DIRECTIONS: Without including any images, repeat the data exactly.
:::
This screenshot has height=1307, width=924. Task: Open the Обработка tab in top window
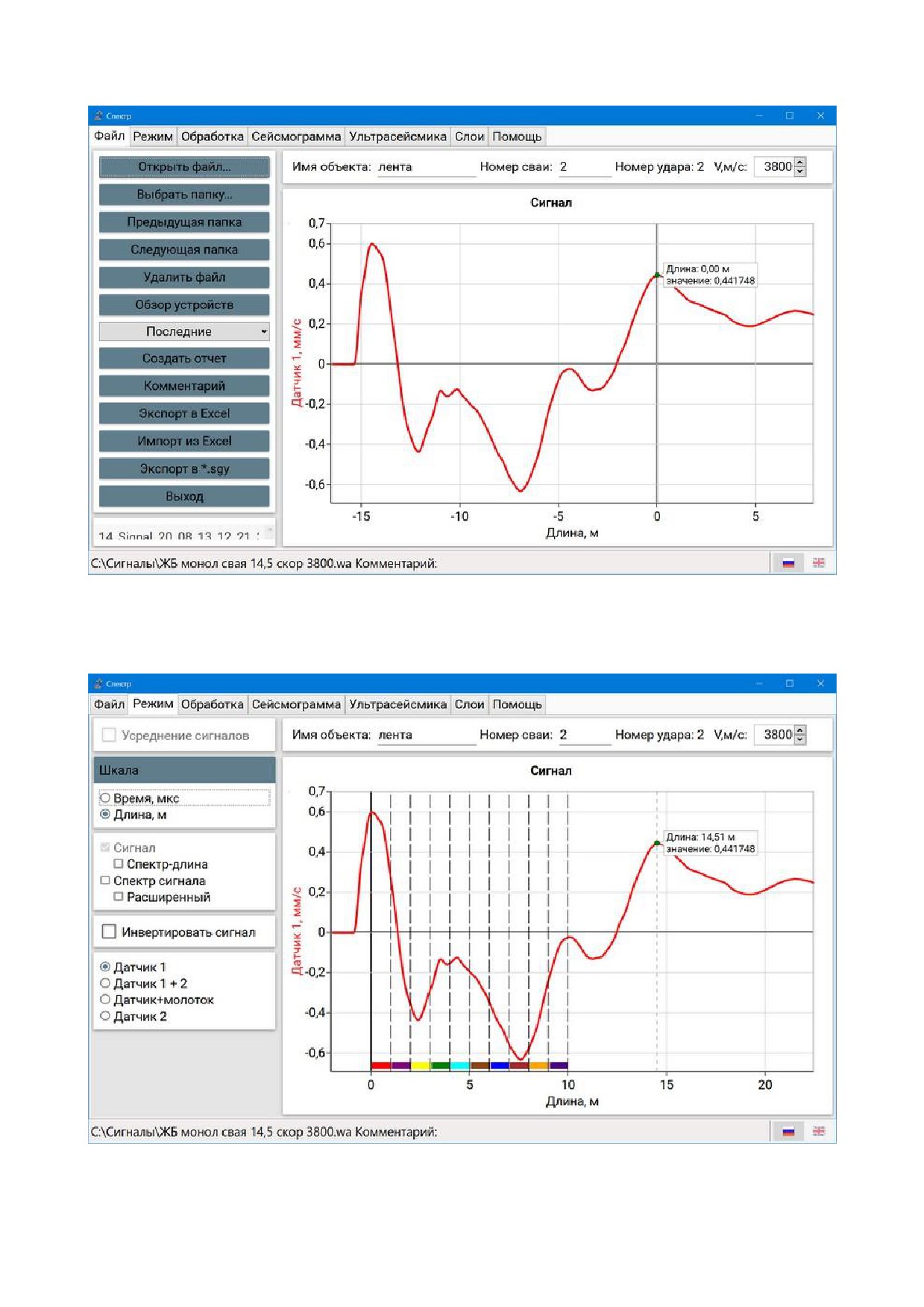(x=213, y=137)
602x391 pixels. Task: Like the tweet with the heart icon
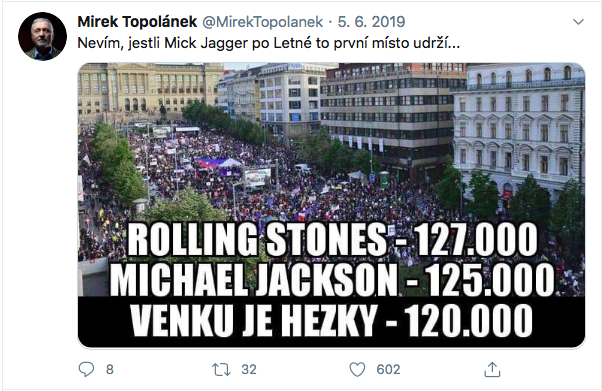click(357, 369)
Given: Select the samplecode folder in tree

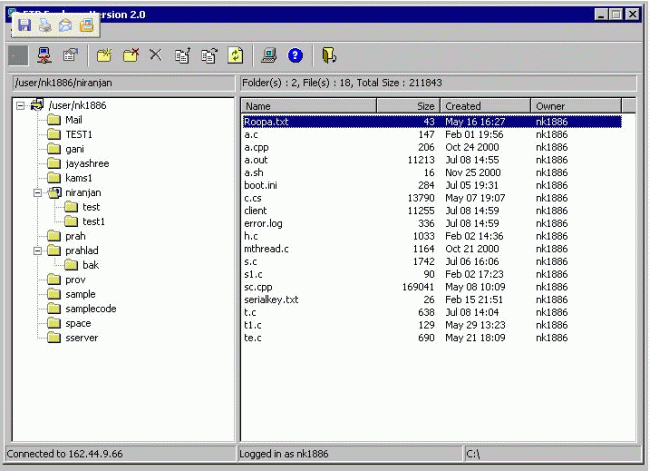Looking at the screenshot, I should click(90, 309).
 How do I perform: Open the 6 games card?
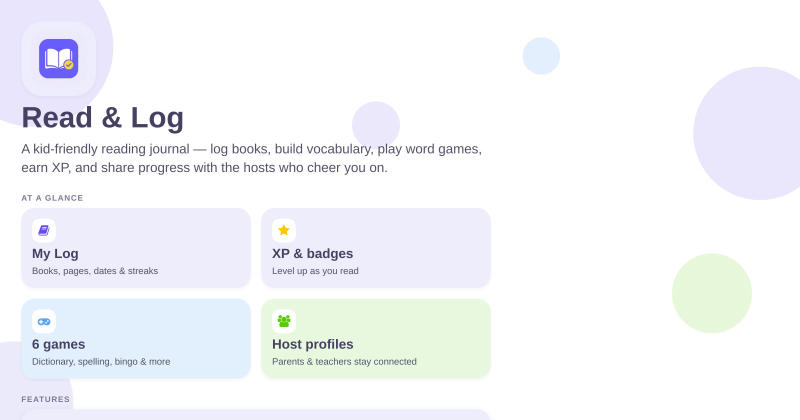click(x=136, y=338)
:::
THE COMPLETED TASK:
This screenshot has height=1307, width=924. Task: Open the Обработка tab in top window
(x=213, y=137)
602x391 pixels. Task: Like the tweet with the heart icon
click(357, 369)
Given: Select the samplecode folder in tree

Looking at the screenshot, I should click(90, 309).
 How do I perform: Open the 6 games card?
click(x=136, y=338)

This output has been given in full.